**REQUIRED ACTION**
Switch "Locate an element on the screen" to "Find an element on the screen" everywhere in the rows below, and write out all the rows again with nothing else changed.

**DATA SECTION**
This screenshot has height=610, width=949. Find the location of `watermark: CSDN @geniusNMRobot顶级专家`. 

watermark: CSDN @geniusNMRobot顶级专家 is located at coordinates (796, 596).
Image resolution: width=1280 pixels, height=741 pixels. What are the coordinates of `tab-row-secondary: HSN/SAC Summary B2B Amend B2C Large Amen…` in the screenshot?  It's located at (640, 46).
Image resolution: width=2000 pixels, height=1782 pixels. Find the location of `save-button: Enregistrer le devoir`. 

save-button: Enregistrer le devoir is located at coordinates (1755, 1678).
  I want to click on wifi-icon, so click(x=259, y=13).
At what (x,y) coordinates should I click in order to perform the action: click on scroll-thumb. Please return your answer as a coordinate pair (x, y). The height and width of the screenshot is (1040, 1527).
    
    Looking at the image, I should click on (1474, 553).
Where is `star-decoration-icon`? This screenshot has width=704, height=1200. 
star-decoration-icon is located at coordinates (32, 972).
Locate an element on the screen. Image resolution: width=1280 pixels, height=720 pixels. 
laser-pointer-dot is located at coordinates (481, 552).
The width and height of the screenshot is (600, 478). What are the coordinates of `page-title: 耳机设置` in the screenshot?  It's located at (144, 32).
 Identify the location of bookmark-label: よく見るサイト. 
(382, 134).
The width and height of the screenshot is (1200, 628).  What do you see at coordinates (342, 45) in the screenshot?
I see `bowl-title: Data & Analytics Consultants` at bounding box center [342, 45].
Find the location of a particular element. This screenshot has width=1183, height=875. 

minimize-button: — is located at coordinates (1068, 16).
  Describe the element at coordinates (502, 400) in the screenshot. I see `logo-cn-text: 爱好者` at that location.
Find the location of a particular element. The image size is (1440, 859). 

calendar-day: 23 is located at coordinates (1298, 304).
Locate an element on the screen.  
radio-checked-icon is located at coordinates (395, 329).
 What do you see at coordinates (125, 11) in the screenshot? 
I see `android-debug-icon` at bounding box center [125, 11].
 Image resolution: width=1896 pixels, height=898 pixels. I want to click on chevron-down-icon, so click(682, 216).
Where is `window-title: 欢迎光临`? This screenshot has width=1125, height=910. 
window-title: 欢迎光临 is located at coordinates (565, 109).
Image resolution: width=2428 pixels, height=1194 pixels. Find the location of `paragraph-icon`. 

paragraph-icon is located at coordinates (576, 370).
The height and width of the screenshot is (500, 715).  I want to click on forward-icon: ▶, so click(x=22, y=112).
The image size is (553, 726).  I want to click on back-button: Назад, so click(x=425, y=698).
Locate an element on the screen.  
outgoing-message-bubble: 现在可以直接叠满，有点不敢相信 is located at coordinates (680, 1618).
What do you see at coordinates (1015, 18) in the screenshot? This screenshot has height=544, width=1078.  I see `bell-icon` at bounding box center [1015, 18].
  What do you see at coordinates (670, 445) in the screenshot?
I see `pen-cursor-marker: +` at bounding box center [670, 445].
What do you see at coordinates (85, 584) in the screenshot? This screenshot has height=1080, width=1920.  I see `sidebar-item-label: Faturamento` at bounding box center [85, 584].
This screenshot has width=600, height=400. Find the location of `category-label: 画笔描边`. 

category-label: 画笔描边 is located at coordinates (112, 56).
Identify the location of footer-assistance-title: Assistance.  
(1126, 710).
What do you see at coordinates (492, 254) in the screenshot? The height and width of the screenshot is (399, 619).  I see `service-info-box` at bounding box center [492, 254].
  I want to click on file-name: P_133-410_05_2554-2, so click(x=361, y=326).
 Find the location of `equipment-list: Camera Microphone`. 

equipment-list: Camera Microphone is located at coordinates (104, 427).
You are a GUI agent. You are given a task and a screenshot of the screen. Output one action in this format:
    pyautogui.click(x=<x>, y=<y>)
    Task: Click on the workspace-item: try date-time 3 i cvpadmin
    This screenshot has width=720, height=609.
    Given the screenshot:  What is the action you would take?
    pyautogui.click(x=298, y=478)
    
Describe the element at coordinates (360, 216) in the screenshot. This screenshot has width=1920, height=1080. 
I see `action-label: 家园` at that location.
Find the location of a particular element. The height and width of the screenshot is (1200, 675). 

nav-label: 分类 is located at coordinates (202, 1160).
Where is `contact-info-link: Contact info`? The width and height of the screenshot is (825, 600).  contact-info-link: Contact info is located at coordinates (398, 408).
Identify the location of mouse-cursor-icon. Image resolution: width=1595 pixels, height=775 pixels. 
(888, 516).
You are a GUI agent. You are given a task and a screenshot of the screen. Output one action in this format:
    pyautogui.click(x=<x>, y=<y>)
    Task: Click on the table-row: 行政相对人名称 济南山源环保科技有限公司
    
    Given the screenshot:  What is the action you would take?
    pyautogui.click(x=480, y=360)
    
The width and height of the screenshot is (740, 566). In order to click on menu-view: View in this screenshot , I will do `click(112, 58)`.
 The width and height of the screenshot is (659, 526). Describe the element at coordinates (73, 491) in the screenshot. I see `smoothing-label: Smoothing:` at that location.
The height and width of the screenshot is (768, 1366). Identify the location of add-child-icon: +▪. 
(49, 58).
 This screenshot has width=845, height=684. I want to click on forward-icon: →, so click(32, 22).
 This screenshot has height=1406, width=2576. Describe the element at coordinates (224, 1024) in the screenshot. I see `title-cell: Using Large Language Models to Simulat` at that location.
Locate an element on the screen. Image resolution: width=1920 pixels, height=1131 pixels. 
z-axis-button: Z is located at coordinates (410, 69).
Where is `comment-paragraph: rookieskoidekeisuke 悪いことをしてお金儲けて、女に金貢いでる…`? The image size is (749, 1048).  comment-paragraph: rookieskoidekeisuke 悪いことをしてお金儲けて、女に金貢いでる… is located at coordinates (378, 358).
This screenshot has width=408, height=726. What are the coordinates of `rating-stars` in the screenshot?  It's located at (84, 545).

**YOUR RESPONSE**
This screenshot has height=610, width=949. Find the location of `watermark: CSDN @geniusNMRobot顶级专家`. 

watermark: CSDN @geniusNMRobot顶级专家 is located at coordinates (796, 596).
Image resolution: width=1280 pixels, height=741 pixels. What are the coordinates of `tab-row-secondary: HSN/SAC Summary B2B Amend B2C Large Amen…` in the screenshot?  It's located at (640, 46).
Image resolution: width=2000 pixels, height=1782 pixels. Find the location of `save-button: Enregistrer le devoir`. 

save-button: Enregistrer le devoir is located at coordinates (1755, 1678).
  I want to click on wifi-icon, so click(x=259, y=13).
At what (x,y) coordinates should I click in order to perform the action: click on scroll-thumb. Please return your answer as a coordinate pair (x, y). The height and width of the screenshot is (1040, 1527).
    
    Looking at the image, I should click on (1474, 553).
Where is `star-decoration-icon`? This screenshot has width=704, height=1200. 
star-decoration-icon is located at coordinates (32, 972).
Find an element on the screen. Image resolution: width=1280 pixels, height=720 pixels. 
laser-pointer-dot is located at coordinates (481, 552).
The width and height of the screenshot is (600, 478). What are the coordinates of `page-title: 耳机设置` in the screenshot?  It's located at (144, 32).
 Identify the location of bookmark-label: よく見るサイト. 
(382, 134).
The width and height of the screenshot is (1200, 628).  What do you see at coordinates (342, 45) in the screenshot?
I see `bowl-title: Data & Analytics Consultants` at bounding box center [342, 45].
Find the location of a particular element. This screenshot has width=1183, height=875. 

minimize-button: — is located at coordinates (1068, 16).
  Describe the element at coordinates (502, 400) in the screenshot. I see `logo-cn-text: 爱好者` at that location.
Find the location of a particular element. The image size is (1440, 859). 

calendar-day: 23 is located at coordinates (1298, 304).
Find an element on the screen.  
radio-checked-icon is located at coordinates (395, 329).
 What do you see at coordinates (125, 11) in the screenshot? 
I see `android-debug-icon` at bounding box center [125, 11].
 Image resolution: width=1896 pixels, height=898 pixels. I want to click on chevron-down-icon, so click(682, 216).
Where is `window-title: 欢迎光临`? This screenshot has width=1125, height=910. 
window-title: 欢迎光临 is located at coordinates (565, 109).
Image resolution: width=2428 pixels, height=1194 pixels. Find the location of `paragraph-icon`. 

paragraph-icon is located at coordinates (576, 370).
The height and width of the screenshot is (500, 715).  I want to click on forward-icon: ▶, so click(x=22, y=112).
The image size is (553, 726).  I want to click on back-button: Назад, so click(x=425, y=698).
Find an element on the screen.  
outgoing-message-bubble: 现在可以直接叠满，有点不敢相信 is located at coordinates (680, 1618).
What do you see at coordinates (1015, 18) in the screenshot? This screenshot has height=544, width=1078.  I see `bell-icon` at bounding box center [1015, 18].
  What do you see at coordinates (670, 445) in the screenshot?
I see `pen-cursor-marker: +` at bounding box center [670, 445].
What do you see at coordinates (85, 584) in the screenshot? This screenshot has height=1080, width=1920.  I see `sidebar-item-label: Faturamento` at bounding box center [85, 584].
This screenshot has width=600, height=400. Find the location of `category-label: 画笔描边`. 

category-label: 画笔描边 is located at coordinates (112, 56).
Identify the location of footer-assistance-title: Assistance.  
(1126, 710).
What do you see at coordinates (492, 254) in the screenshot? The height and width of the screenshot is (399, 619).  I see `service-info-box` at bounding box center [492, 254].
  I want to click on file-name: P_133-410_05_2554-2, so click(x=361, y=326).
 Find the location of `equipment-list: Camera Microphone`. 

equipment-list: Camera Microphone is located at coordinates (104, 427).
You are a GUI agent. You are given a task and a screenshot of the screen. Output one action in this format:
    pyautogui.click(x=<x>, y=<y>)
    Task: Click on the workspace-item: try date-time 3 i cvpadmin
    This screenshot has width=720, height=609.
    Given the screenshot:  What is the action you would take?
    pyautogui.click(x=298, y=478)
    
Describe the element at coordinates (360, 216) in the screenshot. This screenshot has width=1920, height=1080. 
I see `action-label: 家园` at that location.
Find the location of a particular element. The height and width of the screenshot is (1200, 675). 

nav-label: 分类 is located at coordinates (202, 1160).
Where is `contact-info-link: Contact info`? The width and height of the screenshot is (825, 600).  contact-info-link: Contact info is located at coordinates (398, 408).
Identify the location of mouse-cursor-icon. Image resolution: width=1595 pixels, height=775 pixels. 
(888, 516).
You are a GUI agent. You are given a task and a screenshot of the screen. Output one action in this format:
    pyautogui.click(x=<x>, y=<y>)
    Task: Click on the table-row: 行政相对人名称 济南山源环保科技有限公司
    
    Given the screenshot:  What is the action you would take?
    pyautogui.click(x=480, y=360)
    
The width and height of the screenshot is (740, 566). In order to click on menu-view: View in this screenshot , I will do `click(112, 58)`.
 The width and height of the screenshot is (659, 526). Describe the element at coordinates (73, 491) in the screenshot. I see `smoothing-label: Smoothing:` at that location.
The height and width of the screenshot is (768, 1366). Identify the location of add-child-icon: +▪. 
(49, 58).
 This screenshot has width=845, height=684. I want to click on forward-icon: →, so click(32, 22).
 This screenshot has height=1406, width=2576. Describe the element at coordinates (224, 1024) in the screenshot. I see `title-cell: Using Large Language Models to Simulat` at that location.
Find an element on the screen. Image resolution: width=1920 pixels, height=1131 pixels. 
z-axis-button: Z is located at coordinates (410, 69).
Where is `comment-paragraph: rookieskoidekeisuke 悪いことをしてお金儲けて、女に金貢いでる…`? The image size is (749, 1048).  comment-paragraph: rookieskoidekeisuke 悪いことをしてお金儲けて、女に金貢いでる… is located at coordinates (378, 358).
This screenshot has width=408, height=726. What are the coordinates of `rating-stars` in the screenshot?  It's located at (84, 545).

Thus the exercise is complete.